Dragon Age 4 has no clear release date. Fallout 76 was a clear turn away for the classic Fallout style and has now turned into another battle-royale. Mass Effect Andromeda decimated the outlook for the continuation of the franchise. While previous successful titles are still definitely playable, there is only so much replayability. As much as I like to play Skyrim, adding countless hours to my already ridiculous count, I’d LOVE to play something new.
Of course, there have been some pretty good games that have satiated my RPG love for a little while: Assassin’s Creed Odyssey, Borderlands 2, and Monster Hunter: World. However, these titles were all missing one element or another to be the full RPG package for me. Odyssey and Borderlands didn’t give enough freedom for character choice. The player narratives were narrow compared to other games. Monster Hunter is more focused on the combat and leveling than bringing a story-telling experience which makes sense for the game.
Just when you think all hope is lost, enter Obsidian and Private Division’s new choice-based RPG, The Outer Worlds.
This game has a chance to breathe new life into the genre. The space-western is set in the corporate ruled settlements (ironic since Obsidian is owned by Microsoft) on the edge of the galaxy. Well, that is, until your player character comes around and inevitably shakes things up. From the E3 demo, it was clear that Obsidian is capitalizing on the style of humor and mayhem that made New Vegas so popular. The Outer Worlds definitely looks like it could deliver a wonderful experience on all fronts. Narrative Director, Dan Mcphee assured press at the E3 preview that the game would champion freedom of choice.
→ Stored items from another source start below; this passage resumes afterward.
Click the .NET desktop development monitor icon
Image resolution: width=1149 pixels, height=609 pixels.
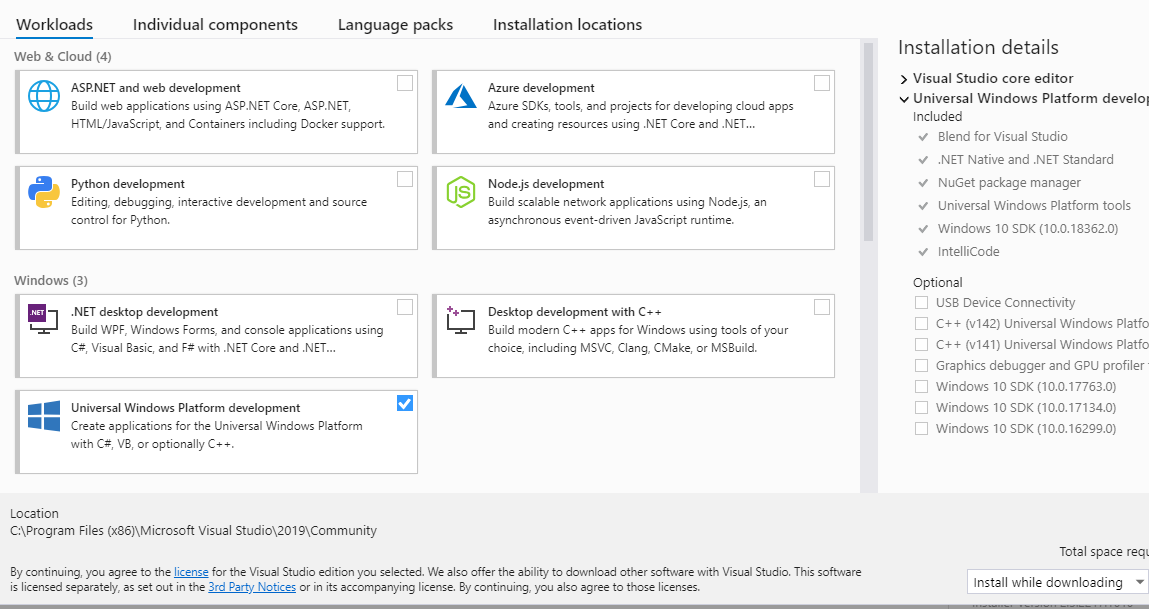(x=44, y=318)
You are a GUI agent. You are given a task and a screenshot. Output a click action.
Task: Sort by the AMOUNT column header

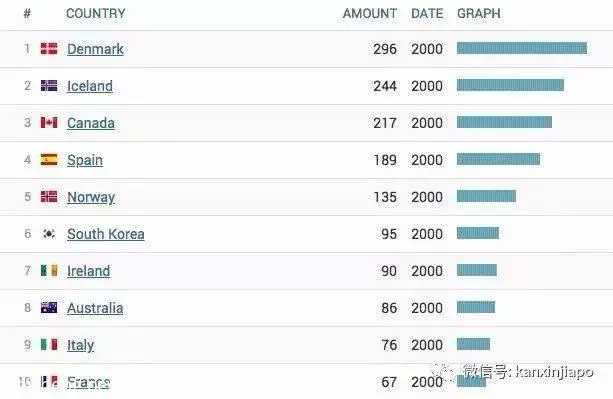370,13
“We’ve put in a lot of perks to suit a variety of different playstyles. Depending on your stats, for example, your character can be of below average intelligence, which unlocks dumb dialogue when speaking with other NPCs. That’s a super fun thing to play with, and a fun call back to New Vegas, too, which hopefully a lot of fans can appreciate.”
Play as an intelligent silver-tongued leader or a dummy with a heart of gold, The Outer Worlds makes sure that anything is possible to play. There will always be multiple pathways to victory. Heck, you can even just shoot the person that annoys you. This is the whacky, grey morality that draws me to this game.
The game does not punish you for doing what you want. It just lets it happen. Of course, actions have consequences but there doesn’t seem to be a right or wrong way to go about doing things. The demo showed a mission where the player goes on a mission to clear out a factory filled with cystypigs, genetically modified pigs that grow bacon flavored cysts. Somehow, this doesn’t seem bonkers in this universe. The game presents multiple avenues. Go in guns blazing or sneak in the side entrance. Once you’re in, you can choose to continue your approach or change it up. Clear out the factory with various dialogue options. You can even use your lack of intelligence skill (as mentioned above) to your advantage with some good old fashioned dumb luck. Even when the player meets the character they were ordered to kill, the options are there. Kill them, don’t, compromise, or get hired to kill the original quest giver. The Outer Worlds is a perfect example of the true neutral RPG.
The outlook of the genre looks bleak but after years of waiting. The Outer Worlds could give us some relief. At the very least until Elder Scrolls 6 or Cyberpunk 2077 comes out. The game still has four months to go before release on October 25, 2019. Until then, I’ll be patiently waiting to be proven right. Otherwise, I guess I’ll lose all my internet cred.
Help us, Obsidian. You’re our only hope.